第5週「ほんまの家族や」(月)
放送日
- 2023年10月30日
概要
実家のある香川で法事に出席していたスズ子だったが、そこでの様子のおかしさに叔母の大西タカを問い詰める。タカは、スズ子が次郎丸家の子どもで、亡くなった菊三郎と女中のキヌの娘だったとの事実を告げる。取り乱したスズ子は、実母であるキヌが住む家へと向かう。一方、大阪では、スズ子が本当のことを知ってしまうのではないかとツヤと梅吉が心配していた。(NHKオンデマンドの解説より)
次郎丸和一の家は白壁と呼ばれる大地主で、周囲の人は頭が上がらない。その息子の菊三郎が女中のキヌに手を出し、孕ませたが、ミネは(和一も)キヌのことをよく思っておらず、結果、キヌは手切れ金代わりの懐中時計をもらっただけで追い出されてしまう。ところが実家からも勘当され、行く当てをなくしたところを、里帰りしていたツヤが家へ連れて行き、一緒に産むことになる。そして、「この子は私が育てる。今のあんたには無理や。毎年一回は必ず帰省してあんたに会わせる。そして、あんたが自分で育てられるようになったら、いつでもこの子は返す」という約束をしてスズ子を連れて帰る。

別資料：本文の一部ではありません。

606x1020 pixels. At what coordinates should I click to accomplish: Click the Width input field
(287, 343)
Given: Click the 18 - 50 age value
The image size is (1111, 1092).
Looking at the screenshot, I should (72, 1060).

その後、年に一度、スズ子に会えるだけで生きる力をもらい、なんとか生きていたキヌだったが、いつしかツヤは帰省しなくなった。また、キヌ自身も農家の西野の家に嫁に行くことになり、そこで子を二人成すと、貧しいながらも生活は落ち着き、スズ子のことはあまり気にかけないようになった。
今回、和一が突然孫に会いたいから連れて来るよう大西の家に言ってきた。無茶な話ではあるが、大西の家も、花田の家も、きっぱり断わることはできず(断われない理由はあるのだろう)、今回のスズ子の香川遠征と相成った。
匂わされていることを含め、経緯を記せば上記のようになろう。
事情を聞かされたスズ子はその場を飛び出し、一晩中さ迷い歩いた挙句、キヌに会いに行く。キヌは菊三郎からもらった懐中時計をスズ子に託す。
感想
次郎丸一家のしでかしたことは、現在の倫理観では許しがたいが、当時はそういうことがいくらでもあったのだろう。キヌが菊三郎に対していくばくかの好意を持っていたのか、無理やりだったのかはわからないが、そうであったとしても拒むことはできなかっただろう。
それに対してツヤの行動、それを許容したトシらの態度は立派なものだ。そこまではよい。
年に一度帰省するという約束が果たされなくなったのは、風呂屋を始めてからは、常連さんのため何日も家を空けられないという事情もむろんあるだろうが、スズ子が可愛くなってしまい、今さら返せと言われても厭だという気持ちもあったのではないか。特に実子を亡くしてからはそうだろう。
一方、キヌにも縁談が持ち上がり、そうなると連れ子がいるとは言い出せず、このままツヤが育ててくれればそれが一番いいと思うようになっていたのではないか。ただ、ともにそう明言したわけではないので、恐らくお互いに気まずい思いを抱えていたのではないかと思う。ツヤや梅吉が、自分らが顔を出すとアレだから、と躊躇したのは、万が一キヌから、そろそろ返してくれと言われたくなかったのではないか。
和一らが突然孫に会いたくなった理由はわからない。もしかしたら菊三郎には子ができなかった(和一、ミネには孫がいなかった)のかも知れない。
おしゃべりスズ子が今回はほとんどしゃべらず、ショックの大きさがわかる。キヌの告白を聞いても、こんなん私のお母ちゃんじゃない、と思い続け(顔をそむけ)ていたスズ子だが、子守唄を聞いた途端に「この歌、聞いたことがある……」という顔をし、涙をこぼすシーン。「ゆたか」という名らしいその家の子(スズ子の父親違いの弟だな)から「お母ちゃんをいじめたら許さん」と言われたこと(日頃からよほどそういう目に遭っているのだろう)。スズ子の手を握ったキヌの荒れた手(対照的にきれいなスズ子の手。年齢の違いだけではない)。困窮していただろうに、菊三郎からもらった時計を売らずに持ち続けていたこと。そしてそれをスズ子に託したこと。
そして、ツヤらが頑なにスズ子に秘密にしていたのは、うしろめたい気持ちがあったからなのかと想像できること。
様々なことが伝わって来た回だった。序盤の神回ではなかったか。